Nous vivons à une époque de décapitations sans scrupules — et de répliques malavisées. Bien des observateurs occidentaux semblent persuadés que le comportement atroce du groupe armé État islamique (EI) contribuera à légitimer et renforcer la coalition anti-EI, tout en affaiblissant l’autorité de l’EI. Mais ce raisonnement est faussé par des a priori occidentaux. Ce qui nous paraît raisonnable ne l’est certainement pas pour l’EI — ni pour bien d’autres ailleurs dans le monde, particulièrement dans l’oumma musulmane.
Nous nous sommes trompés en Irak et en Afghanistan, puis en Égypte, ensuite en Libye et en Syrie. Nos valeurs ne sont pas les leurs, et elles ne sont pas universelles non plus (d’où le fait que la « politique étrangère basée sur les valeurs » de John Baird et Stephen Harper est si mal fondée et prétentieuse). C’est bien dommage, mais il n’existe pas de valeurs essentielles qui soient universellement acceptées, et rarement avons-nous réussi, où que ce soit dans le monde, à forcer les populations à troquer leurs valeurs contre les nôtres. Malgré les billions de dollars que nous avons dépensés, collectivement, pour combattre les talibans en Afghanistan afin de gagner les coeurs et les esprits, bien des Afghans, sans doute la plupart, ne veulent pas voir de filles à l’école ; sont peu intéressés par la démocratie ; croient que nos sermons à propos de la corruption sont d’une hypocrisie sans borne ; et préfèrent cultiver du pavot plutôt que des carottes.
Même la Déclaration universelle des droits de l’homme, rédigée par un Canadien et dont nous avons raison d’être fiers, n’est pas non plus reconnue universellement. Elle fut écrite en 1948, année où l’Organisation des Nations unies, encore naissante, ne comptait que le quart des membres actuels. Le gros de l’humanité était sous-représenté. Seuls quelques pays de ce que nous appelons aujourd’hui le tiers-monde étaient présents à la création de l’ONU, en 1945, et à l’adoption de la Déclaration, trois ans plus tard. La Chine n’était que Taïwan, et les seuls pays africains étaient l’Éthiopie, l’Égypte, le Liberia et une Afrique du Sud très différente de celle d’aujourd’hui.
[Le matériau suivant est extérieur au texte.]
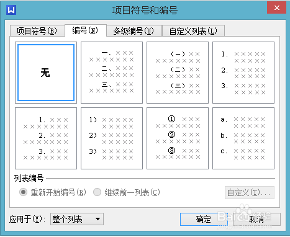Click the WPS Writer W icon
290x237 pixels.
tap(11, 10)
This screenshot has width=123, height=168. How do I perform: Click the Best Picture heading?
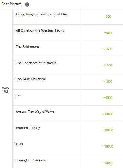[x=11, y=4]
Les puissances coloniales (toutes chrétiennes et blanches) se voyaient comme les représentants de l’humanité tout entière. D’une certaine façon, nous le pensons encore, obstinément sourds aux effets néfastes de notre arrogance.
L’EI, cependant, est très conscient de la façon dont nous sommes perçus. Il sait qu’il est bon pour sa propagande de provoquer les Américains ou d’égorger des Occidentaux. Il comprend à quel point l’idée de subir des pertes répugne aux Occidentaux, dont les actions perdent en efficacité du fait d’une sorte de trouble déficitaire de l’atten-
tion collectif. Il sait l’effet désastreux des incursions malavisées en « territoire musulman » — et il espère nous attirer dans un autre guet-apens. Ce faisant, il est assuré d’augmenter sa base de recrutement, son autorité, l’étendue du mouvement et son influence ; et il se fiche du nombre de morts dans ses rangs. En vérité, de telles pertes sont, à ses yeux, un cadeau du ciel.
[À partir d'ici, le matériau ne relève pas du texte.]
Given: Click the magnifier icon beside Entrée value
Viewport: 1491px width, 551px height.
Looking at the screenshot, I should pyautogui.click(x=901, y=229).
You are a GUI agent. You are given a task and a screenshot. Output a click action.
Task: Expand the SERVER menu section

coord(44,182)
Nous sommes, nous, Canadiens, horrifiés par de telles décapitations, indignés qu’on puisse faire une telle chose à quiconque, voire à nous-mêmes. Si mon collègue Louis Guay et moi avions été enlevés au Mali en 2014 plutôt qu’en 2008, nous aurions connu le même funeste sort que le journaliste Daniel Pearl en 2002, que James Foley, Steven Stoloff et le travailleur humanitaire David Haines le mois dernier, et que, tout récemment, le touriste français Hervé Gourdel.
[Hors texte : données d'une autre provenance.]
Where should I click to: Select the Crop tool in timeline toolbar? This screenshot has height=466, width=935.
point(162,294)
La réaction occidentale à ces récentes atrocités est révélatrice d’une vision du monde nombriliste et sélective. Nos vagues alliés de « l’opposition syrienne », que nous armons avec tant d’empres sement, se livrent méthodiquement depuis trois ans à la torture, au massacre d ’ enfants, de femmes et d’hommes, aux décapitations et autres démembrements de dizaines de milliers de victimes — tout comme les légions meurtrières de Bachar al-Assad. (C’est bien sûr dans la veine des exactions d’Abou Moussab al-Zarqaoui en Irak, d’Abou Sayyaf et de la Jemaah Islamiyah dans les lointaines Philippines, et de Boko Haram, qui a massacré 3 000 personnes cette année dans le nord du Nigeria, le plus grand et le plus riche pays d’Afrique.)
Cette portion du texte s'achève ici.